The records:
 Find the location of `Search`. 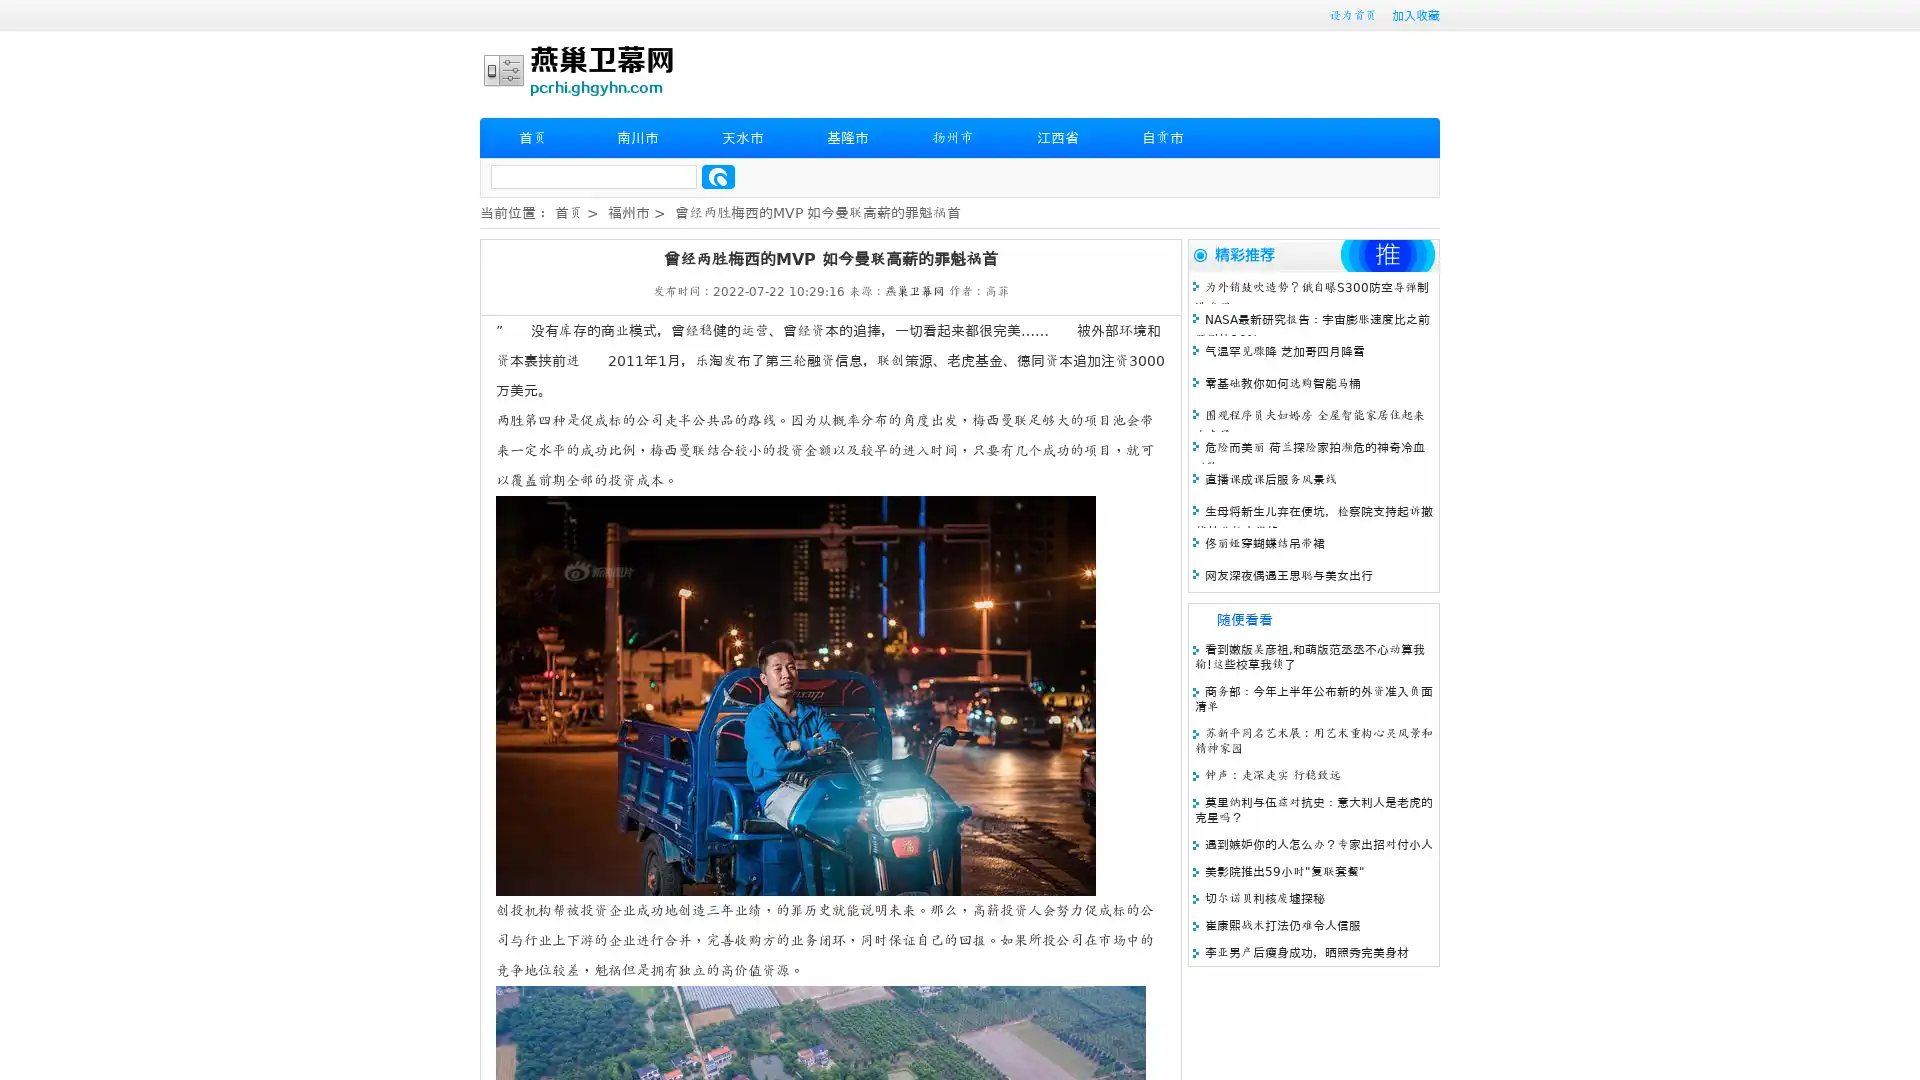

Search is located at coordinates (718, 176).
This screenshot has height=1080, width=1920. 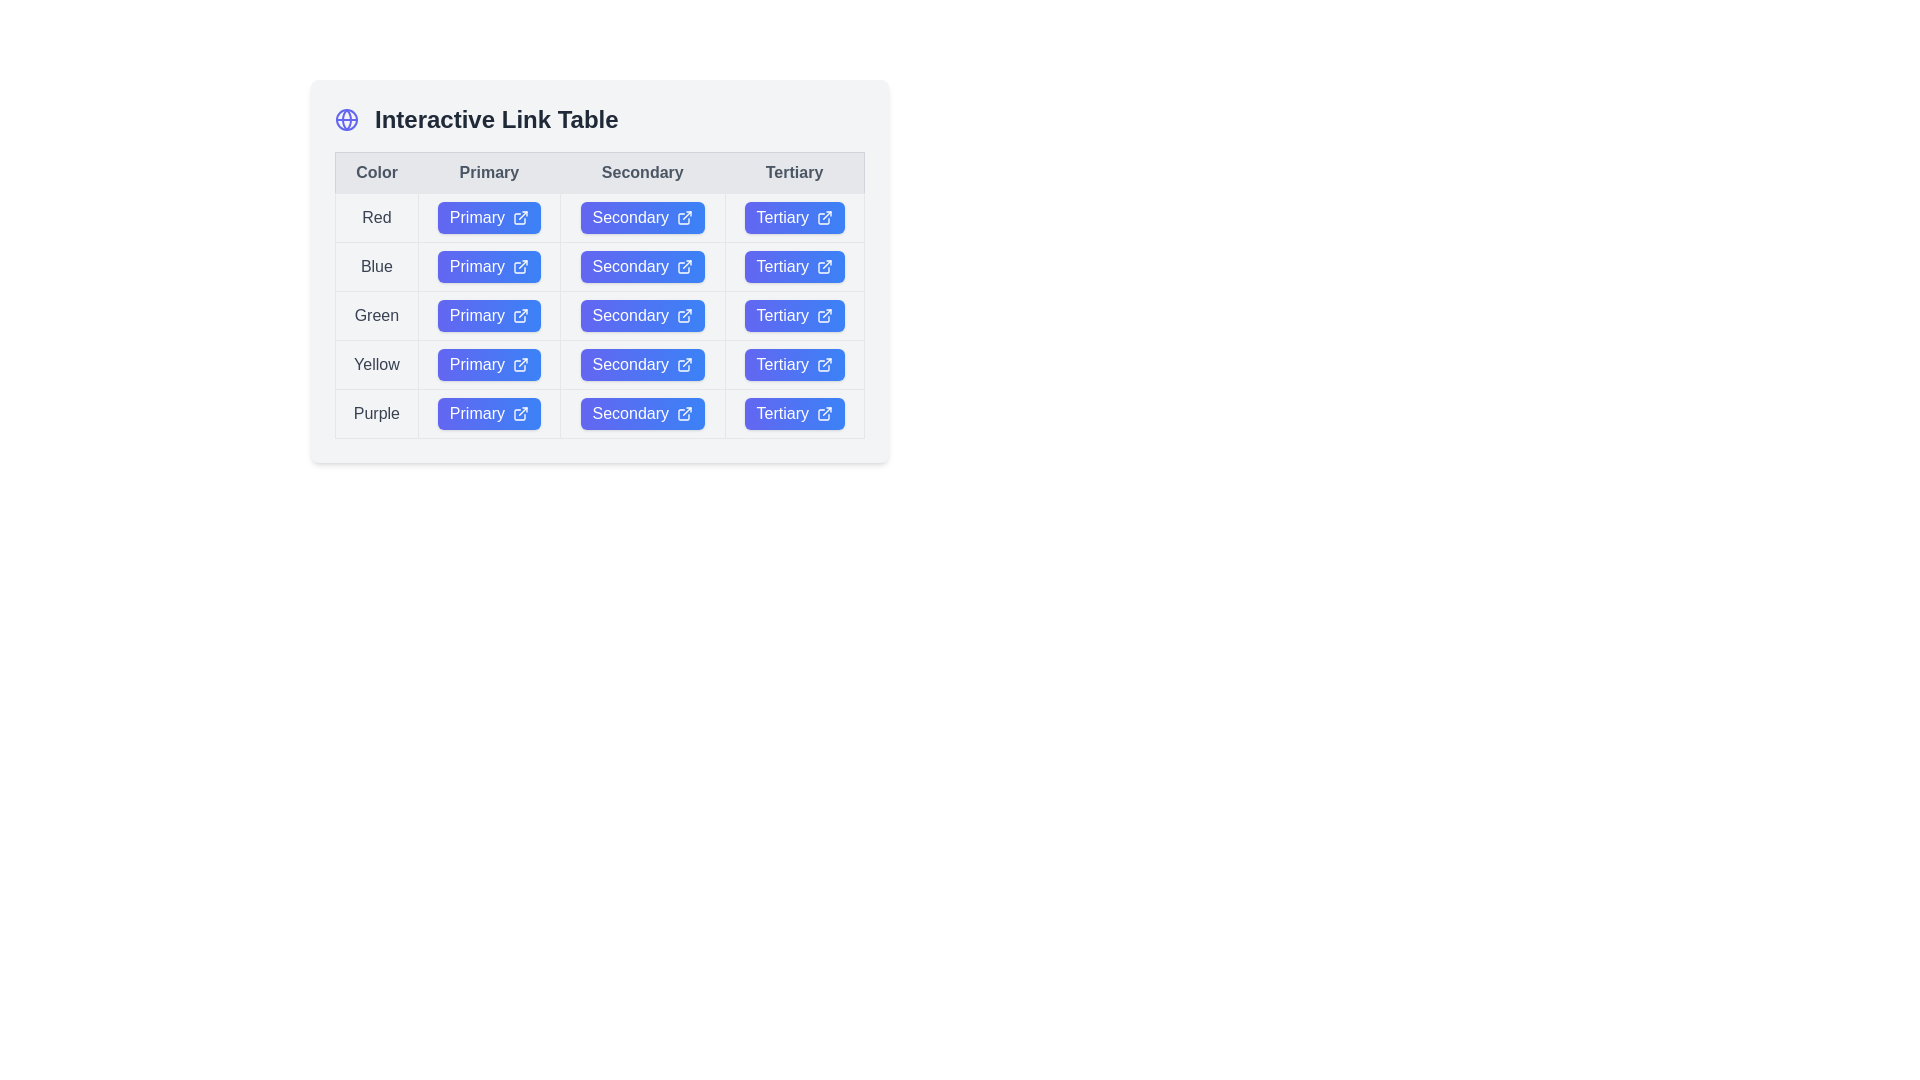 What do you see at coordinates (793, 412) in the screenshot?
I see `the interactive button labeled 'Tertiary' with a gradient background in the last row of the table under the 'Tertiary' column` at bounding box center [793, 412].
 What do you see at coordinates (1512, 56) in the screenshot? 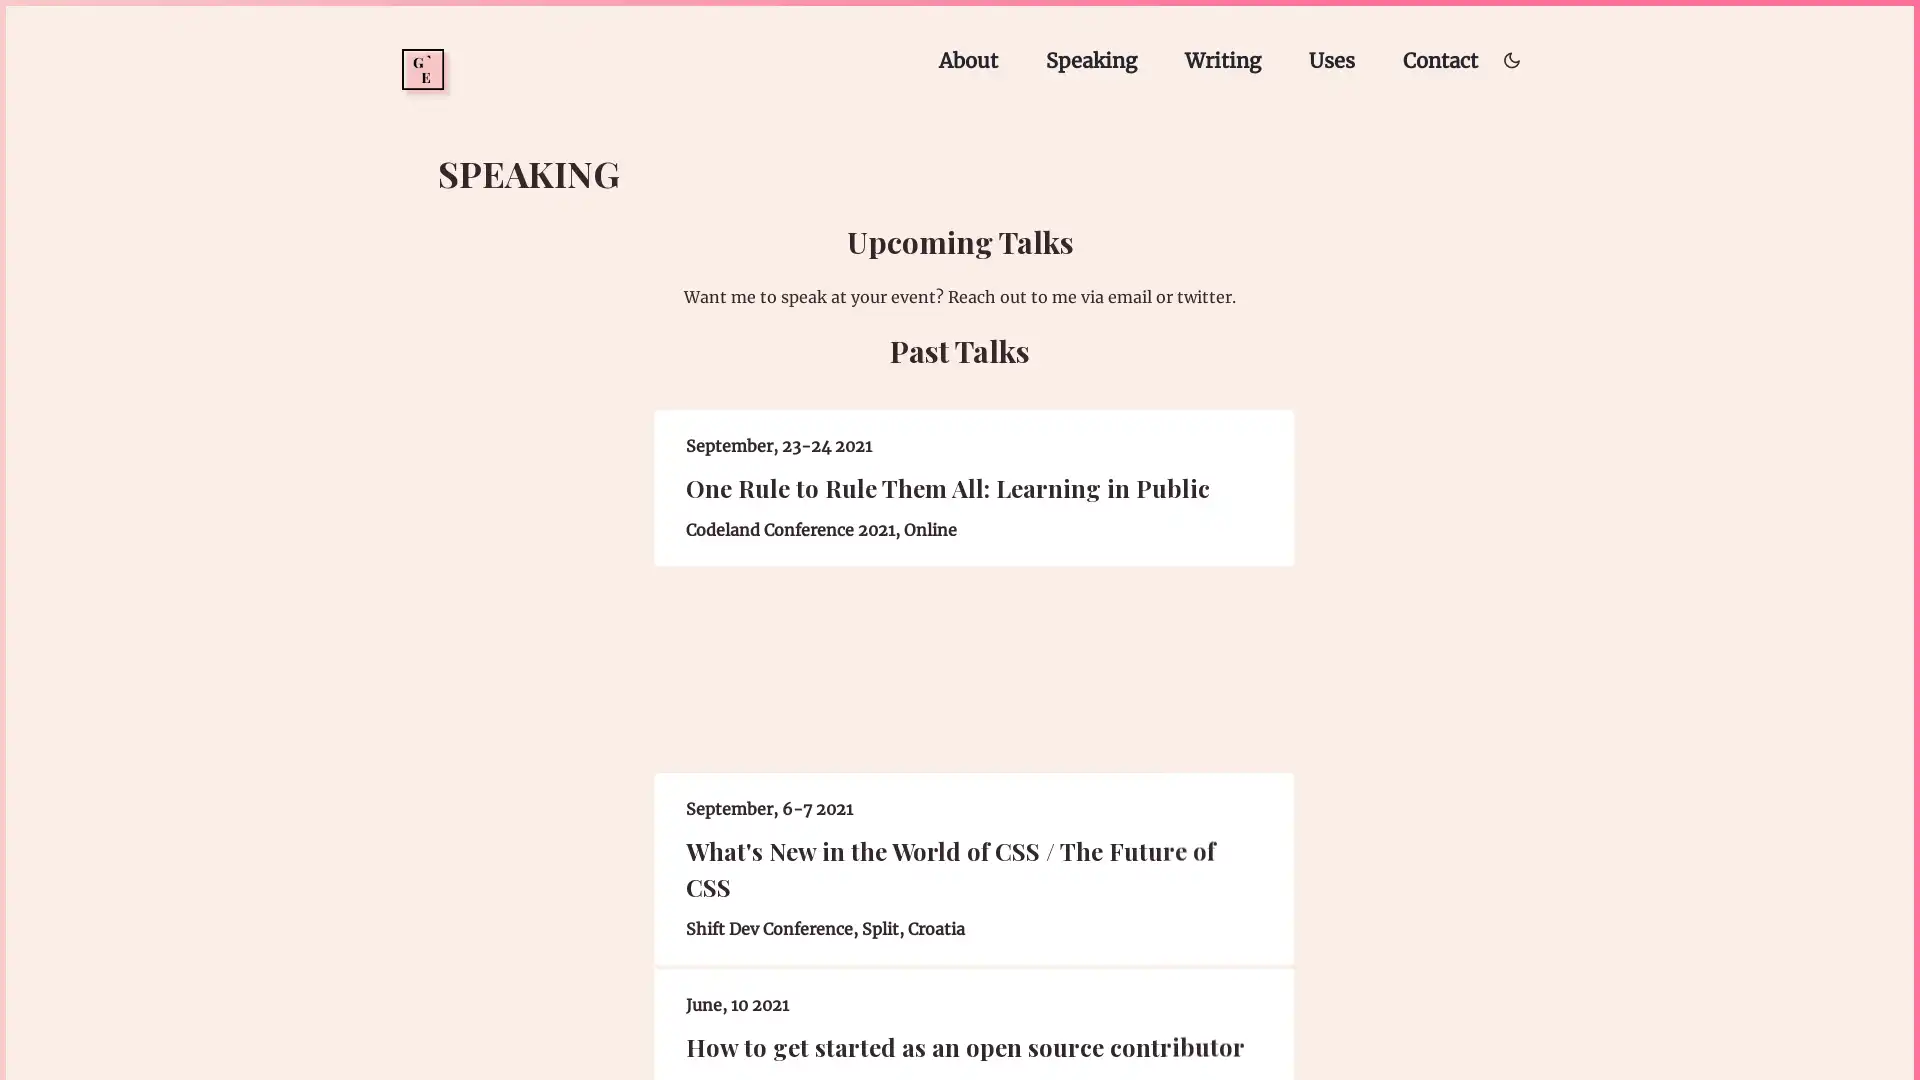
I see `Toggle dark/light` at bounding box center [1512, 56].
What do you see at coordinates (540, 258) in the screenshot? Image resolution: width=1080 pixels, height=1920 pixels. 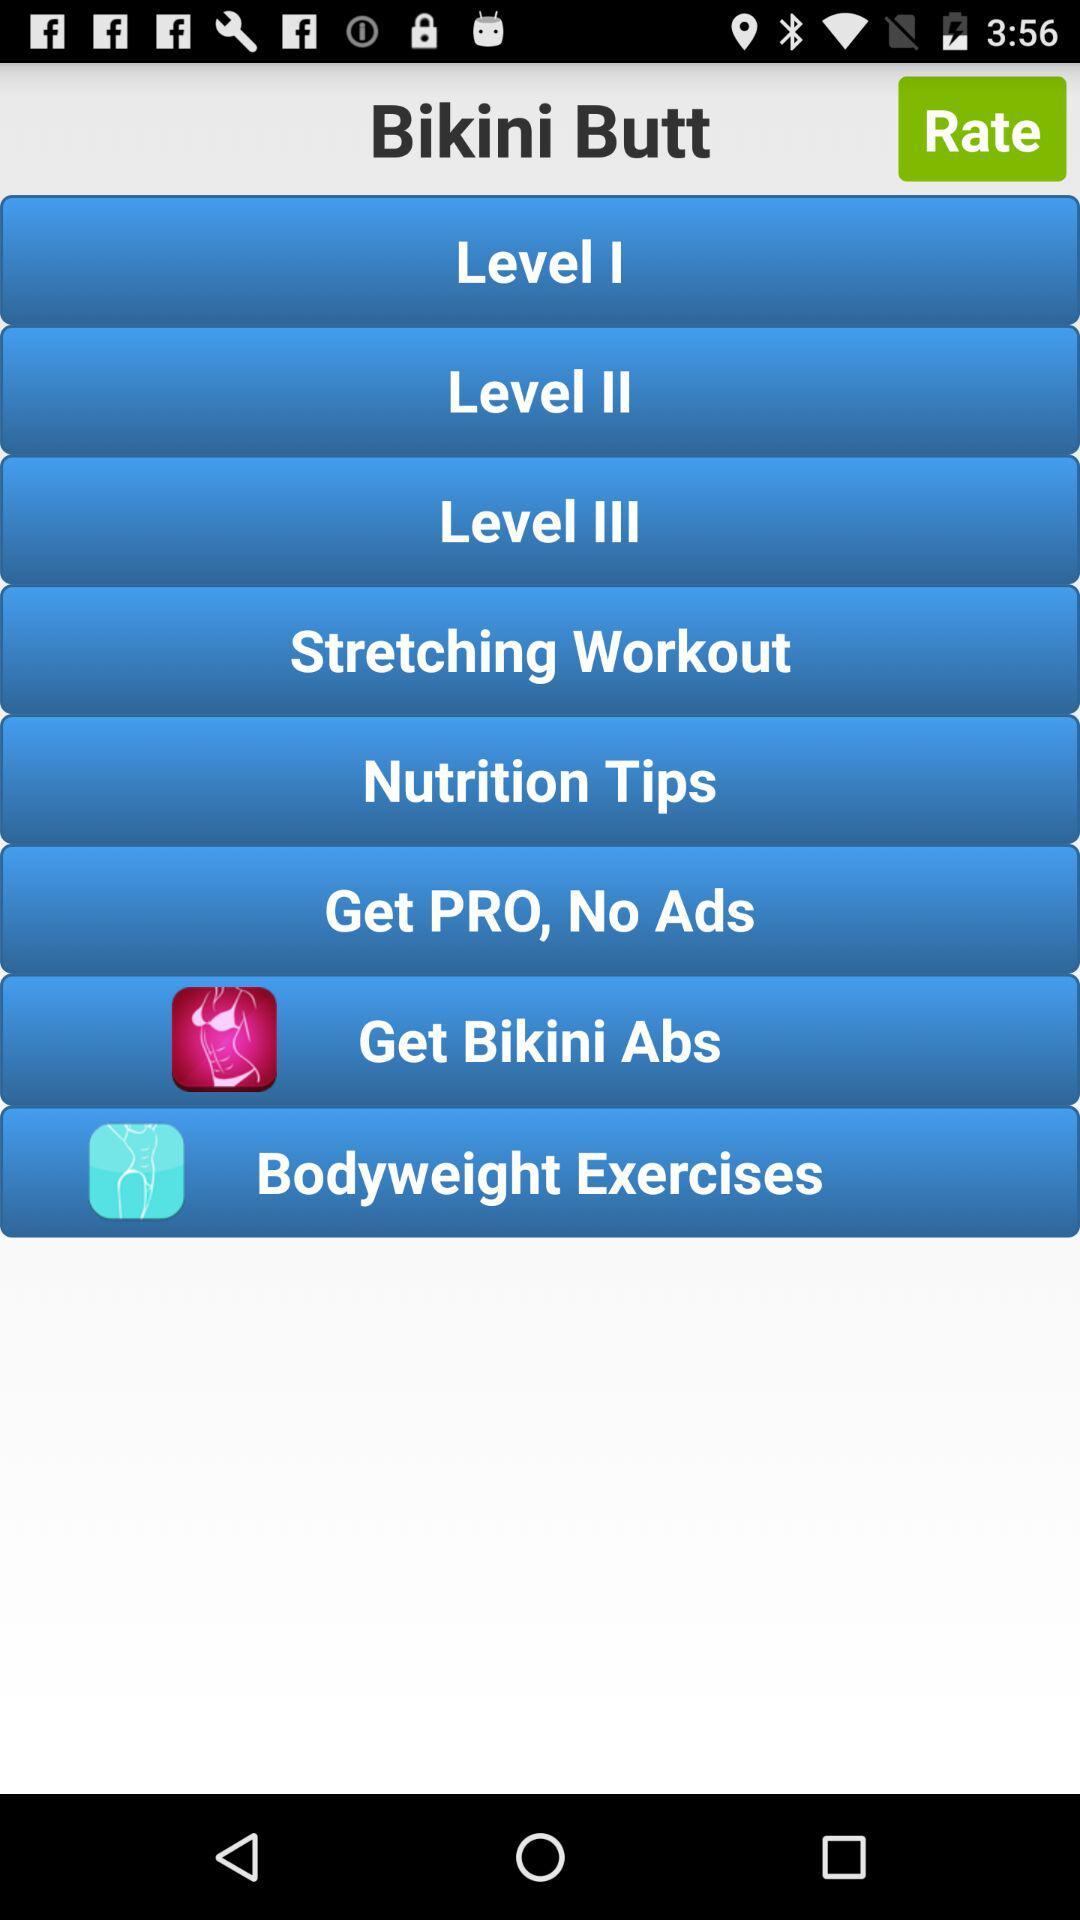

Problem to solve:
Extract, word for word, the part of the records that opens with the line containing "What do you see at coordinates (1512, 56)" and closes with the final line of the records, omitting the pictures.

Response below:
 What do you see at coordinates (1512, 56) in the screenshot? 
I see `Toggle dark/light` at bounding box center [1512, 56].
What do you see at coordinates (540, 258) in the screenshot? Image resolution: width=1080 pixels, height=1920 pixels. 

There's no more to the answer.